# What is required
For the entries below, print exactly the lines between the line holding "The width and" and the line holding "Click the red badge beside 奥肯咸特普斯", inclusive, and nothing else.

# Records for the task
- Opening Delimiter -
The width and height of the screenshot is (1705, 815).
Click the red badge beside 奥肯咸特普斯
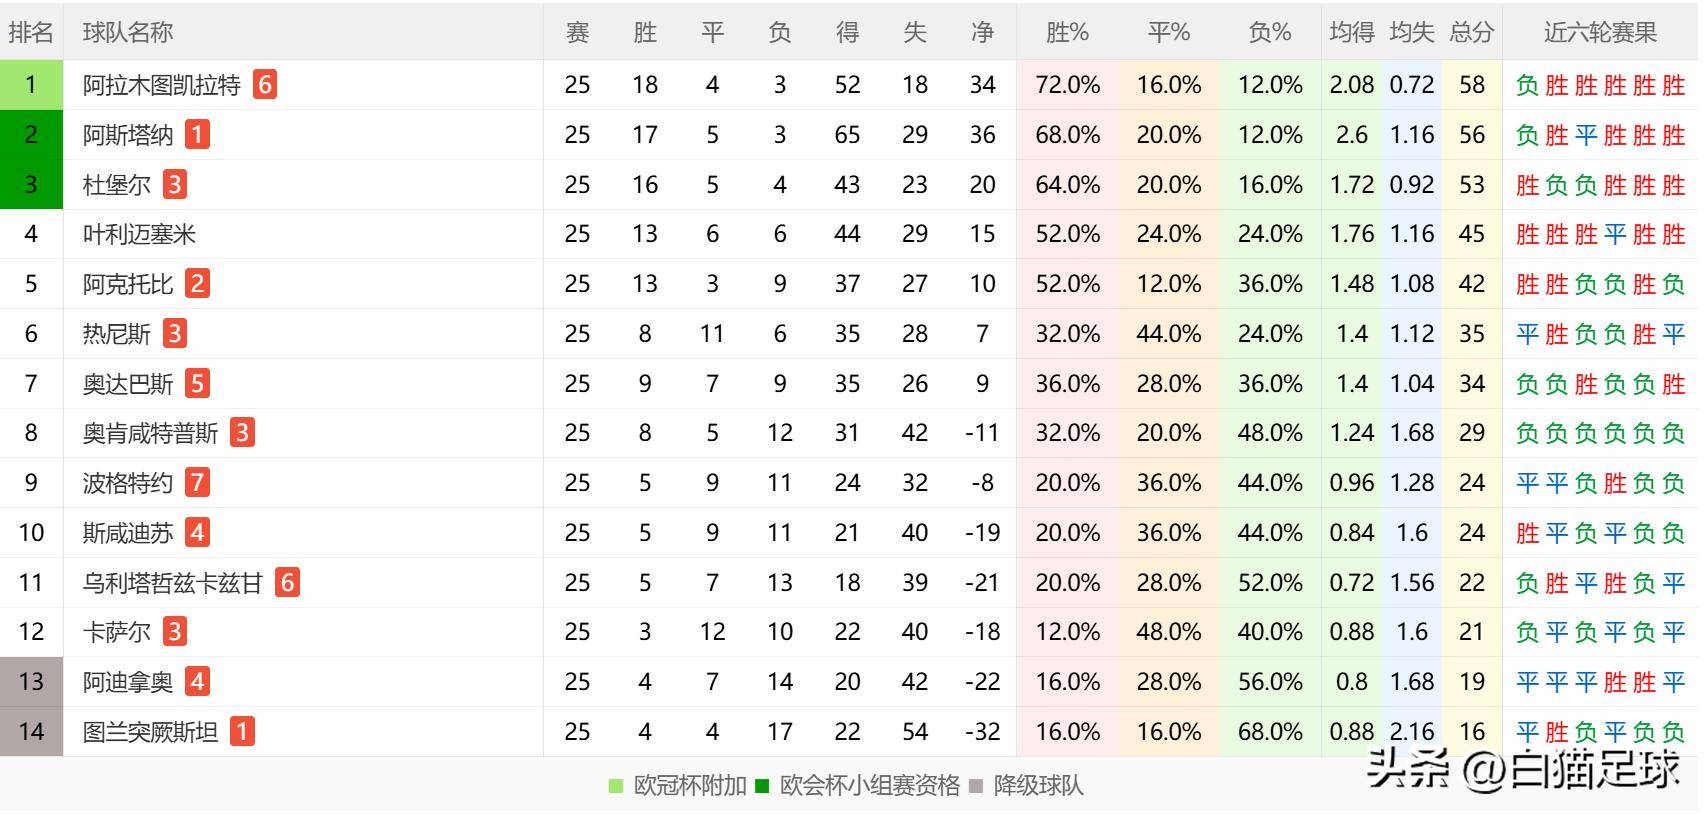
- Closing Delimiter -
- Opening Delimiter -
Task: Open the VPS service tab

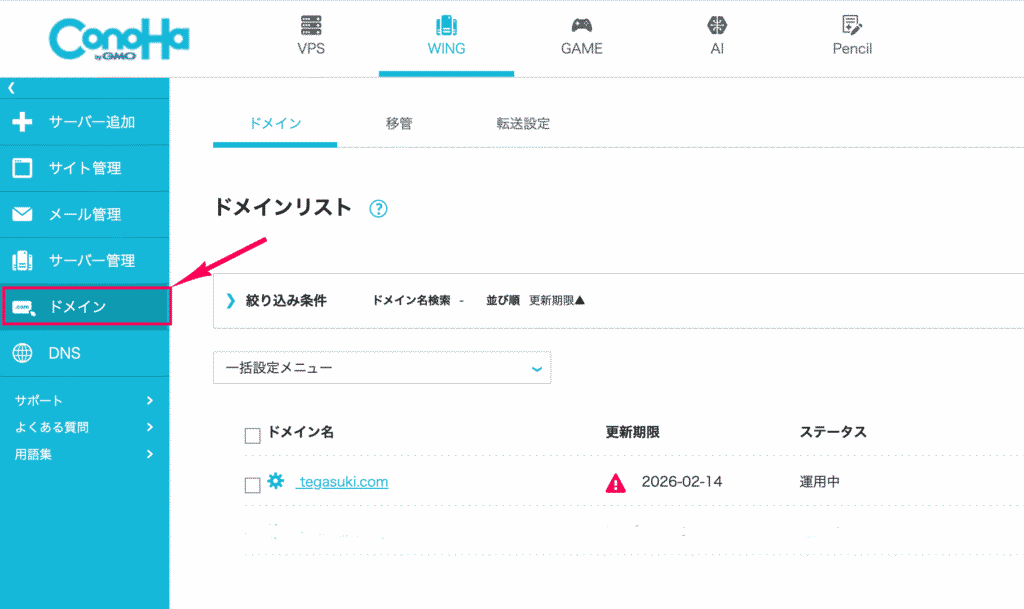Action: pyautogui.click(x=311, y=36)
- Closing Delimiter -
- Opening Delimiter -
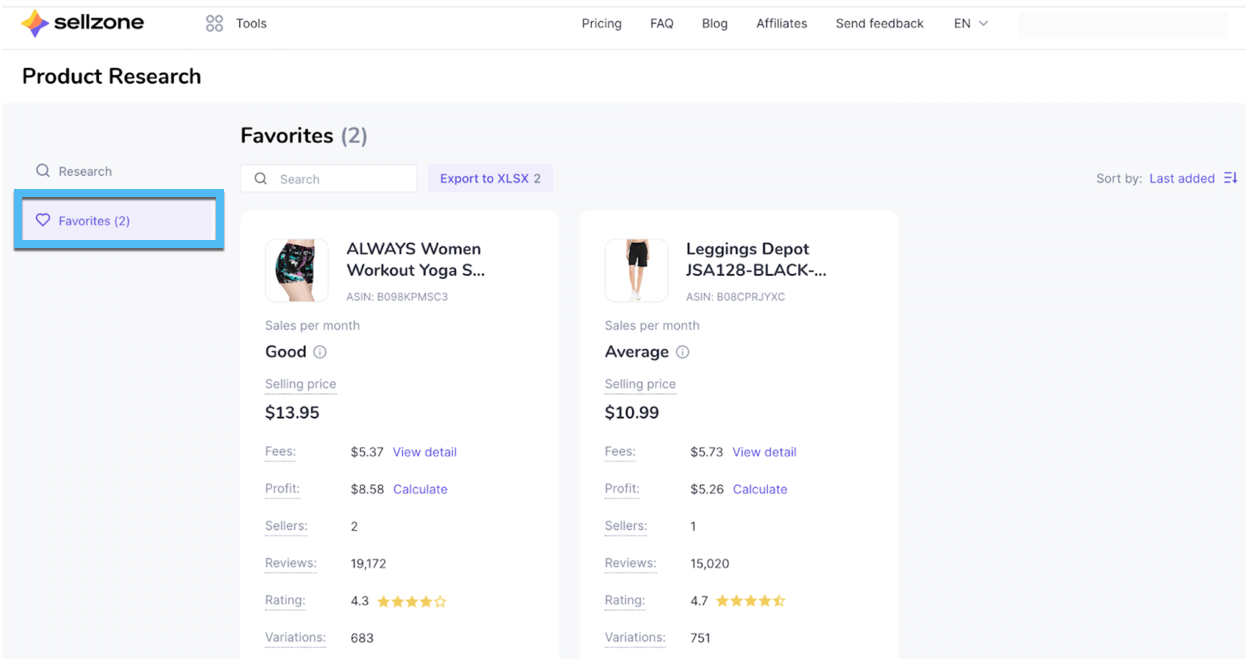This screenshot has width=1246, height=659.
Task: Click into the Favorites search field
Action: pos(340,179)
- Closing Delimiter -
# Answer to the exercise
The width and height of the screenshot is (1705, 815).
Click the red badge beside 奥肯咸特普斯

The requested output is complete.